Table 2f. Storm data, model and task summary.

Task	Detailed objective	Model techniques used	Data source, type	Country
Prediction	Take the data of current storm and compare with the historical & synthetic storms using storm similarity index (SSI) from the databases to understand the effect. Visualization of the storm path is done on Google Earth. The study was done on two previous storms Katrina and Camille [33]	Data mining techniques	National Hurricane Center (NHC)	USA
	To predict cyclone track data for coming 24 h, based on past 12-h locations at six hourly intervals besides the present position about the latitude and longitude [34]	Artificial Neural Network (ANN)	32 Years tropical cyclone data on Indian ocean from joint typhoon warning center (JTWC), USA	India
	Detect storm surge using no linear model from data collected at coastal station [35]	Time series and chaos theory	Water level, surge, atmospheric pressure and wind speed/direction data from seven coastal stations along the Dutch coast are monitored and provided by the North Sea Directorate	Netherland

Behavioral	Study effect of the hurricane ‘Hugo’ on life events birth, death, divorce, etc. [36]	Statistical analysis	Life event data from all the counties of South Carolina	USA

Disaster management	Identify the concerns of people, stay duration of the ‘concerns’, conduct analysis by gender [37]	Sentiment analysis, normal text processing techniques	Twitter	USA
	Analysis of people’s sentiment, after Hurricane Sandy and also to gather and decimate important information through social media [38]	Text processing techniques	Twitter	USA
	Analysis of public behaviors during and after a disaster through visualization and spatial temporal analysis [39]	Spatial, temporal techniques, visualization	Twitter	USA

Table 2g. Tsunami data, model and task summary.

Task	Detailed objective	Model techniques used	Data source, type	Country
Disaster management	Viability of use of twitters by government agencies, to inform public about natural disaster. It was compared against traditional sources and proved its value as a complementary source [40], [41]	Text processing techniques	Twitter	Indonesia, USA

Prediction	Build an early warning system for Tsunami [42]	Flood filling algorithm, classification algorithms	Bathymetry data, Seismic data, sea wave conditions, web service and API to collect the data	Indonesia

Table 2h. General data, model and task summary.

Task	Detailed objective	Model techniques used	Data source, type	Country
Disaster management	Build a tool to extract important information from tweets for relief workers [43]	Text processing techniques	Twitter	USA
Disaster management	Build a system, for disaster discovery and humanitarian relief based on tweets. The system consists of a stream reader, a data storage and a visualization module. [44]	SVM, LDA, topic clustering	Twitter	USA

Prediction	Build a geo hazard database for early prediction system, by using the Google news service. Geo tagging is done for geo referencing. The purpose is using this database extensively for disaster management [45]	Text processing	Google news service, RSS feed	Italy

In the tables referred above, different research directions in combating natural disaster have been discussed.
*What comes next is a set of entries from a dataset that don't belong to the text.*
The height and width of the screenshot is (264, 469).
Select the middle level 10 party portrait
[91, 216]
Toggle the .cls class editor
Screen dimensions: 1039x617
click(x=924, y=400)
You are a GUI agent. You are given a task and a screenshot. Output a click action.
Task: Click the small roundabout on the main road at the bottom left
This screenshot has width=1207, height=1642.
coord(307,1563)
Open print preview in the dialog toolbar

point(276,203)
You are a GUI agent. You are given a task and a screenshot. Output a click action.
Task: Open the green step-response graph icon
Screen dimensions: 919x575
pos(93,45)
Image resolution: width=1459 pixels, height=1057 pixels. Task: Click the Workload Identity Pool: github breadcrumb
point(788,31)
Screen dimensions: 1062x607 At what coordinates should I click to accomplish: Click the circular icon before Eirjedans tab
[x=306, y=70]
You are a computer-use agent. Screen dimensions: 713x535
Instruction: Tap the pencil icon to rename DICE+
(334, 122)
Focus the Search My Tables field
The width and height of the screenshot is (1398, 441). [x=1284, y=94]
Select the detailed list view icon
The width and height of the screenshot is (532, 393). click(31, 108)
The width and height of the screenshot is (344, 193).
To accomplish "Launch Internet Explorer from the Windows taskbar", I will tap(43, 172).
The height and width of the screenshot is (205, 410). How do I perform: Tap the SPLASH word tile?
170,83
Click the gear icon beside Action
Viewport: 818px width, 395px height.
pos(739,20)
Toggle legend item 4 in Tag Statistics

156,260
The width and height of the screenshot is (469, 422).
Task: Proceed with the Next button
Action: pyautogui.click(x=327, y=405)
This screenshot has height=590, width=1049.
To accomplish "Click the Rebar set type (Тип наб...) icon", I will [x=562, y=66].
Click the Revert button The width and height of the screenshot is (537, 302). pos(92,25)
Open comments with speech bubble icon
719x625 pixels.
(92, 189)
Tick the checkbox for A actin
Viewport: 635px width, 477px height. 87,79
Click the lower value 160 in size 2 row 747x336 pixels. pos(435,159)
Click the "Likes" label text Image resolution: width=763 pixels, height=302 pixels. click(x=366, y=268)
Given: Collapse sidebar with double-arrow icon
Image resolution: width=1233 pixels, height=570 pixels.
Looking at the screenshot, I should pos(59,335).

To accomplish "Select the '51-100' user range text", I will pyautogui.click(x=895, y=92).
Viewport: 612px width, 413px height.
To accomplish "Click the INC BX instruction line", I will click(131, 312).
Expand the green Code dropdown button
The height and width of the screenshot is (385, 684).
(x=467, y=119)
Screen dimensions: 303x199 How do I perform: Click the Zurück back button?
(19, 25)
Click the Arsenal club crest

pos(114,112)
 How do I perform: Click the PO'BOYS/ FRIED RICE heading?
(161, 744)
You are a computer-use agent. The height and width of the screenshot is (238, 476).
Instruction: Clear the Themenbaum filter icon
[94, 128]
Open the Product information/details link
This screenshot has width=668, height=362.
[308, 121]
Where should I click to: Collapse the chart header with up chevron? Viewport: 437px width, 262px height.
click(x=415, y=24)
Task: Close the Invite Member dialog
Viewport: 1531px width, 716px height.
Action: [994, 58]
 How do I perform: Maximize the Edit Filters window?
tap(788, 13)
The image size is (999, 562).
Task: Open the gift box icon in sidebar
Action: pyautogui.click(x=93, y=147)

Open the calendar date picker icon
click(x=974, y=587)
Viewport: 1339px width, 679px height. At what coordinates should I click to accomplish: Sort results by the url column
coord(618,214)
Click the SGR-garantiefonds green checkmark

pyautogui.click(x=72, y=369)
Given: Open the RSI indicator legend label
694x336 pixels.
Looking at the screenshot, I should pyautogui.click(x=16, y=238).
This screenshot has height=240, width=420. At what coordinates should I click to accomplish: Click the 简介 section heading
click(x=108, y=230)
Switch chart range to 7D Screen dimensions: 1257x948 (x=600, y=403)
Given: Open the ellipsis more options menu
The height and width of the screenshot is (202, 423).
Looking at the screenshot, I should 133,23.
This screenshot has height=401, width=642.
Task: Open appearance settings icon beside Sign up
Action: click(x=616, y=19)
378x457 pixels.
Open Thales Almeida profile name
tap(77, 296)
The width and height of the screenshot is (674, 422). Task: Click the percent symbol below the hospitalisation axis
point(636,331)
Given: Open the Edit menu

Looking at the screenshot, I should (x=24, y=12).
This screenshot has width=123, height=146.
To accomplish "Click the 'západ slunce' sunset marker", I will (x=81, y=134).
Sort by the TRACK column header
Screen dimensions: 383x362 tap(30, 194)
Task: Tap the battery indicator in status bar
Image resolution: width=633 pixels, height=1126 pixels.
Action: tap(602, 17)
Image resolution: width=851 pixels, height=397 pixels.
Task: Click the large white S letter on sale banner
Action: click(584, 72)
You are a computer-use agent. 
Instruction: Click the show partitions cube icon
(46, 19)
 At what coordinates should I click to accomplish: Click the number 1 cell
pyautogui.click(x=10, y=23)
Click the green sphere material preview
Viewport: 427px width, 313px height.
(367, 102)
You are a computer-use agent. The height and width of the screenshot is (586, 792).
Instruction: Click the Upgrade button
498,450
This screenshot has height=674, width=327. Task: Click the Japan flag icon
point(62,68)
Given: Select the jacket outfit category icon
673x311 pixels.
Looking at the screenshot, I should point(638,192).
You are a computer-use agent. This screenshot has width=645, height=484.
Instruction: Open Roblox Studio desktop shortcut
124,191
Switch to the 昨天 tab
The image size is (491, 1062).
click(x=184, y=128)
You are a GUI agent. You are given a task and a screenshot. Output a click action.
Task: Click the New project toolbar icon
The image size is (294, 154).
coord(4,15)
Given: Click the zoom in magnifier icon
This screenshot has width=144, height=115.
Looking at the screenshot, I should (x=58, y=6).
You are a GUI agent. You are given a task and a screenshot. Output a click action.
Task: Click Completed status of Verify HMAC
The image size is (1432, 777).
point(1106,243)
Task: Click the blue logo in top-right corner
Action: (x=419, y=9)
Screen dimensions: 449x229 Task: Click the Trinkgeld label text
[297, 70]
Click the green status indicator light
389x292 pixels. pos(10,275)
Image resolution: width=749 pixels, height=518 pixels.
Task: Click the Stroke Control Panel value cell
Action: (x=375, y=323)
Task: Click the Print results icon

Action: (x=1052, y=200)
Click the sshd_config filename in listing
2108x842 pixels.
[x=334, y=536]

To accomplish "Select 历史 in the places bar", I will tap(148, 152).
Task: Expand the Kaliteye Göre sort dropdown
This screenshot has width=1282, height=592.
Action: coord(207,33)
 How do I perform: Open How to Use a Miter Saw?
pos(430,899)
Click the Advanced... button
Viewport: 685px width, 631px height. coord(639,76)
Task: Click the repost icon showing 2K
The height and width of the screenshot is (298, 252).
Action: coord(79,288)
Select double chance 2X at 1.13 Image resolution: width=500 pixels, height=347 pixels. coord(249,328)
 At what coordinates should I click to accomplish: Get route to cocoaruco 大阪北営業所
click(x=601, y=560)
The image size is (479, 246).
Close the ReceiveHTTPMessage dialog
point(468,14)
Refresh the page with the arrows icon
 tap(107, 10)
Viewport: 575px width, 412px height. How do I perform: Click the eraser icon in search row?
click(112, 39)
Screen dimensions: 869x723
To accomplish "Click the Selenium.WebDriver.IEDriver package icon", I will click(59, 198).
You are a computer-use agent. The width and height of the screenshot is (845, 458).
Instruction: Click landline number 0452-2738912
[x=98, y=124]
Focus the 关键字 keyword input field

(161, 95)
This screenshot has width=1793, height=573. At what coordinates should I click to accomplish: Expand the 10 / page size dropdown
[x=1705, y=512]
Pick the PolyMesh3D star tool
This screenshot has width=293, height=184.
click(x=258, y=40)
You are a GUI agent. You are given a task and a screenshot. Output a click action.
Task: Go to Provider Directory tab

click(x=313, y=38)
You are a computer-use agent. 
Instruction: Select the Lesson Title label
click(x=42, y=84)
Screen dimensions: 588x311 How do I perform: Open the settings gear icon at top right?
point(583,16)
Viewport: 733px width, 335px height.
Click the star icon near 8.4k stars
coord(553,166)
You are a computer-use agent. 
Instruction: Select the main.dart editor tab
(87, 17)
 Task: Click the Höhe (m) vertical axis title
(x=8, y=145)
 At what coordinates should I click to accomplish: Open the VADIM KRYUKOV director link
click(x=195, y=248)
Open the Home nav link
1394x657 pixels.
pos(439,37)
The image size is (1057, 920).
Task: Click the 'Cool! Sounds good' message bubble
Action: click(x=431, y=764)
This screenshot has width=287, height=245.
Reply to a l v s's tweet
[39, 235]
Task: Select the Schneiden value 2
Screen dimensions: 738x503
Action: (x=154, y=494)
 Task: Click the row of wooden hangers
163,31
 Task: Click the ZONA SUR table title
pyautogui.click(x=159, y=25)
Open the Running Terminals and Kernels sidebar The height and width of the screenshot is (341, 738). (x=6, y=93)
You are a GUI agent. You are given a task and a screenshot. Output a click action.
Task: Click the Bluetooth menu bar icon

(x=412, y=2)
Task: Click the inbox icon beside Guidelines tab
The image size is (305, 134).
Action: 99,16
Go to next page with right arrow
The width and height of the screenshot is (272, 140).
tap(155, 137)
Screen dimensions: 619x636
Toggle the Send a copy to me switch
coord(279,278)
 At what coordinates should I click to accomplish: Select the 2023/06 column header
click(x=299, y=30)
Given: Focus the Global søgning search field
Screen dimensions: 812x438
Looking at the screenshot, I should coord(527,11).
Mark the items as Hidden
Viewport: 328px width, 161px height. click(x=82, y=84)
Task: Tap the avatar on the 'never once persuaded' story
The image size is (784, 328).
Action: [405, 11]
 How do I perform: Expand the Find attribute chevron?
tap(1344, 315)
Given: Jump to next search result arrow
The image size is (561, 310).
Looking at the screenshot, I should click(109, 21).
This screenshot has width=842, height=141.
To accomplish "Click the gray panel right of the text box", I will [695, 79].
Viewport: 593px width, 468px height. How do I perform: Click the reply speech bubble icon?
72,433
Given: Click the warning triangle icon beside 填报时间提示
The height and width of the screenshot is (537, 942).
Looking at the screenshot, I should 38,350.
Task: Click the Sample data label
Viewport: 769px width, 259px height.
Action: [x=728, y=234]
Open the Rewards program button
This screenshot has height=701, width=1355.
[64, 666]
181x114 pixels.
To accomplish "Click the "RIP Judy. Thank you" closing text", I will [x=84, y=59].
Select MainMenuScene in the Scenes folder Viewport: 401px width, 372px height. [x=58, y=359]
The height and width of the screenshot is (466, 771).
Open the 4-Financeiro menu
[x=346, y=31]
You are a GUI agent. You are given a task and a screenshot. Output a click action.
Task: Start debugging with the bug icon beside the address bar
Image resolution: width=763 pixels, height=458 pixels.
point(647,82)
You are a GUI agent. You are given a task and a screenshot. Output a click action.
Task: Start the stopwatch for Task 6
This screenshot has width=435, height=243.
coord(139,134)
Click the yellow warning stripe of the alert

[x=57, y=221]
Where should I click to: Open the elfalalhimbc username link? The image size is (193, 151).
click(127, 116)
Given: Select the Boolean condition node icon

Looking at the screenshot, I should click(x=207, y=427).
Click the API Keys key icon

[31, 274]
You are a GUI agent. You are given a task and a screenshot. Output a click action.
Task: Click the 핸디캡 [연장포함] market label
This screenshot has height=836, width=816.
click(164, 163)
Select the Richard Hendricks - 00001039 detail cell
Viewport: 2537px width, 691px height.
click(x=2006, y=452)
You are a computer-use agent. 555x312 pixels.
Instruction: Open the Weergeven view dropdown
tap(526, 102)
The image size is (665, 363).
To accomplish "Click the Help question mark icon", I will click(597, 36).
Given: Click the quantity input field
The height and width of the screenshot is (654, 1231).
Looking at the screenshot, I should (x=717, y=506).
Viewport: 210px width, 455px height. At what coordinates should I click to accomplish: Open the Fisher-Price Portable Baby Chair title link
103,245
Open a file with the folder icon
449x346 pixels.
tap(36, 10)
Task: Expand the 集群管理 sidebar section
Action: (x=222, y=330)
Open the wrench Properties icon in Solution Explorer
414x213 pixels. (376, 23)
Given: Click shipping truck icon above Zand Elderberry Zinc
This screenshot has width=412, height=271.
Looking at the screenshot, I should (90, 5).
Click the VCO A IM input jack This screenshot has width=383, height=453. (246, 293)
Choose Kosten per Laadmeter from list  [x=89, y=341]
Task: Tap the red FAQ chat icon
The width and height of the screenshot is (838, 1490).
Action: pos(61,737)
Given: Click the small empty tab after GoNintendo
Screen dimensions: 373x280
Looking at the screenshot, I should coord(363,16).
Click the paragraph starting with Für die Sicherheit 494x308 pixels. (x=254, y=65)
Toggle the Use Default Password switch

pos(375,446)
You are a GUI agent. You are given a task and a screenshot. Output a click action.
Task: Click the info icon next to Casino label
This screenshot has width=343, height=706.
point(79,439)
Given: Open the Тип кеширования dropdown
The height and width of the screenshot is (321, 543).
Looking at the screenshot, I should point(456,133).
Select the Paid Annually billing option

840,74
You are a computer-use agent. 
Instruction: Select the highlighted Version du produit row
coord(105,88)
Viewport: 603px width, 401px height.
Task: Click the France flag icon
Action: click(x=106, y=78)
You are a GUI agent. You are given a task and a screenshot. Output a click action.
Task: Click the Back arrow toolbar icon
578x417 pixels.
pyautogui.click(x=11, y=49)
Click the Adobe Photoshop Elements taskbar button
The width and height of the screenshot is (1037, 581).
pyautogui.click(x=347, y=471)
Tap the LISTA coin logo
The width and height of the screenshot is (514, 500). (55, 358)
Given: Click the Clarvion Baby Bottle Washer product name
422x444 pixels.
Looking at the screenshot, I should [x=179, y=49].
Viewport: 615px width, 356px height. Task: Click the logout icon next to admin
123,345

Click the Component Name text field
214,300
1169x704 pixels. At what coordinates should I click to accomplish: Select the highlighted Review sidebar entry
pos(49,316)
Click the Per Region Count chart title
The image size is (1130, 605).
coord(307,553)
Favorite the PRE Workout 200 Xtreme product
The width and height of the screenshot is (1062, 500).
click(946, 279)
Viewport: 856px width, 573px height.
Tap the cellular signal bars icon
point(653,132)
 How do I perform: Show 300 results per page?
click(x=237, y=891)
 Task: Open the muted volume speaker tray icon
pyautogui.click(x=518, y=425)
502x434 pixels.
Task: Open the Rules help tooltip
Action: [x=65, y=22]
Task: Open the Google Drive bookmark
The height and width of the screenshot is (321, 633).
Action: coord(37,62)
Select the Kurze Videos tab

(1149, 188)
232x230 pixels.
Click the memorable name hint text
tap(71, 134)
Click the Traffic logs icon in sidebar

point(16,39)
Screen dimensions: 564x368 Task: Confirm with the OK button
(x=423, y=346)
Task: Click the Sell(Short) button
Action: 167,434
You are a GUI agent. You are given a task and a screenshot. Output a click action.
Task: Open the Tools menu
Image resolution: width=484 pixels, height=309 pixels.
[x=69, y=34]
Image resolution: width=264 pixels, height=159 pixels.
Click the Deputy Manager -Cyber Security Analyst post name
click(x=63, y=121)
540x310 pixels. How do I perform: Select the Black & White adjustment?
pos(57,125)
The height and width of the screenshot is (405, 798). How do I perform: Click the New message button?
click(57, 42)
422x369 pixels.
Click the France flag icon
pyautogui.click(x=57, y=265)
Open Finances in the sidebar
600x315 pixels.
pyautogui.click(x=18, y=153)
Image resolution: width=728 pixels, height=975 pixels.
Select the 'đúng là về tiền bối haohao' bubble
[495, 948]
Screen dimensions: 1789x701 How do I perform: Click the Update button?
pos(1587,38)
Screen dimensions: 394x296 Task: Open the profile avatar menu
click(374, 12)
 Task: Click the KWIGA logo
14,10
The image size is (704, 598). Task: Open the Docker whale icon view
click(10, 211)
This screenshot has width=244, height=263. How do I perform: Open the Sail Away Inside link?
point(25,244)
This is a multidisciplinary activity needing experts from environmental science, geology, meteorology, social science, computer science, etc. The above list is not exhaustive, but an effort has been made to cover last 10–12 years data in this section. Here are few of our observations:

•
Twitter as a source has become important for real time detection and understanding of the need and concern of the affected people. Ten out of the forty papers we reviewed above use twitter as the data source. Interestingly, we did not find any referential work, where twitter has been used in an Indian context.
•

It is also observed, though India has a much higher loss in terms of human life and property, and adequate research as in countries such as USA has not been done in India (Fig. 3).